[Text and item location entries]
** Start **

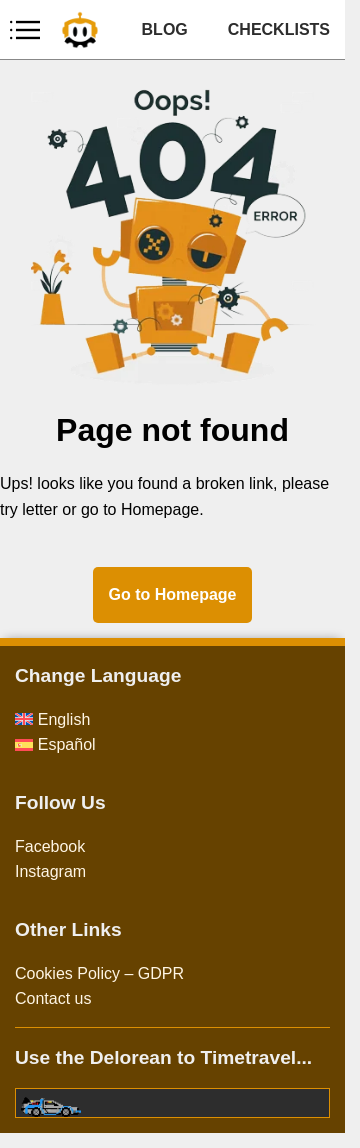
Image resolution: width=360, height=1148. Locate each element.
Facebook (50, 846)
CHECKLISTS (279, 29)
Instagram (50, 871)
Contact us (53, 998)
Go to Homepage (172, 594)
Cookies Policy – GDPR (99, 973)
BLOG (165, 29)
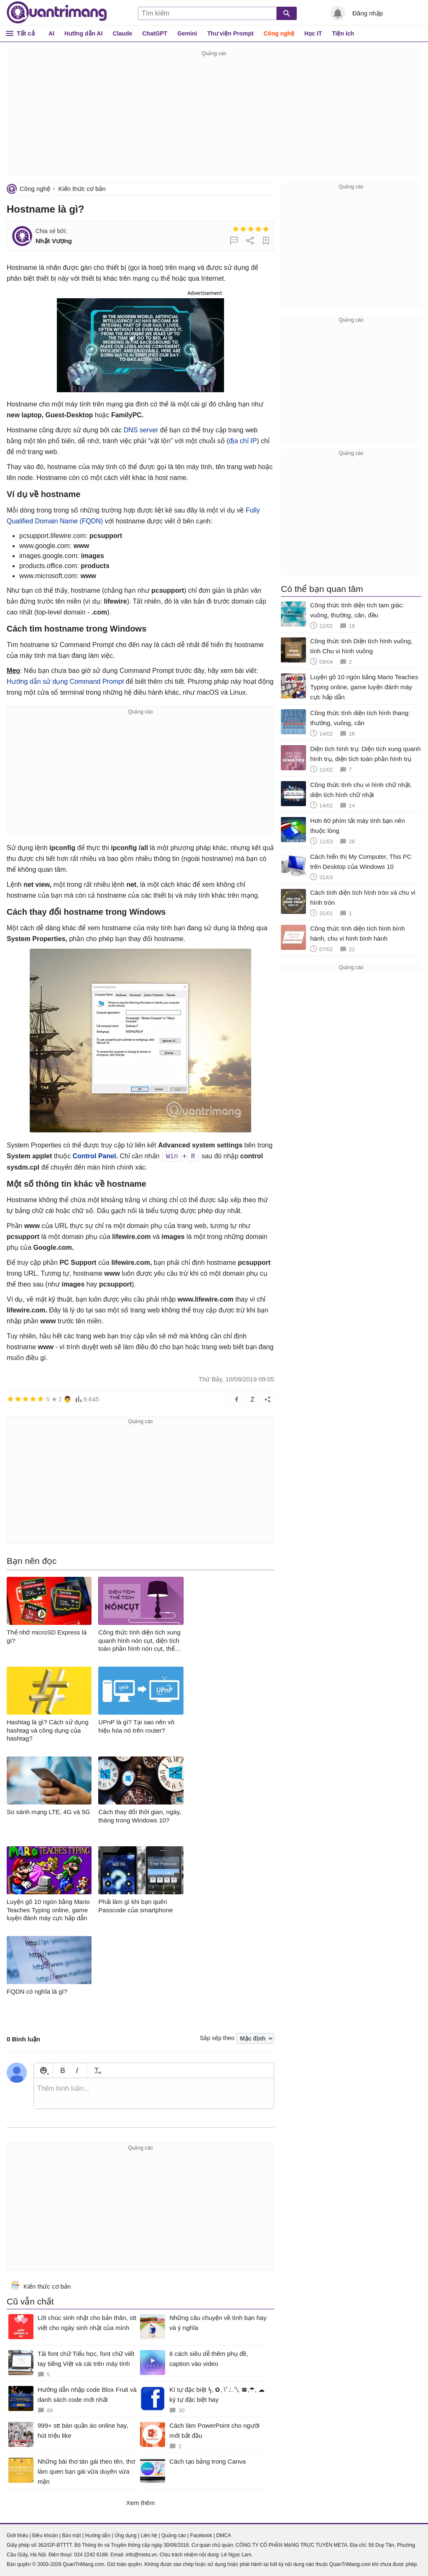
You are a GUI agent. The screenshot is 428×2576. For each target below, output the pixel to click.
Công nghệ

** End **

Rewrite every record above with "Homepage" swapped for "Home Page", keeping everything else the same and leaving out the pictures.

Complete output
Image resolution: width=360, height=1148. Locate each element.
Facebook (50, 846)
CHECKLISTS (279, 29)
Instagram (50, 871)
Contact us (53, 998)
Go to Home Page (172, 594)
Cookies Policy – GDPR (99, 973)
BLOG (165, 29)
You are a GUI agent. The screenshot is 428×2576. For each target below, output the pixel to click.
Công nghệ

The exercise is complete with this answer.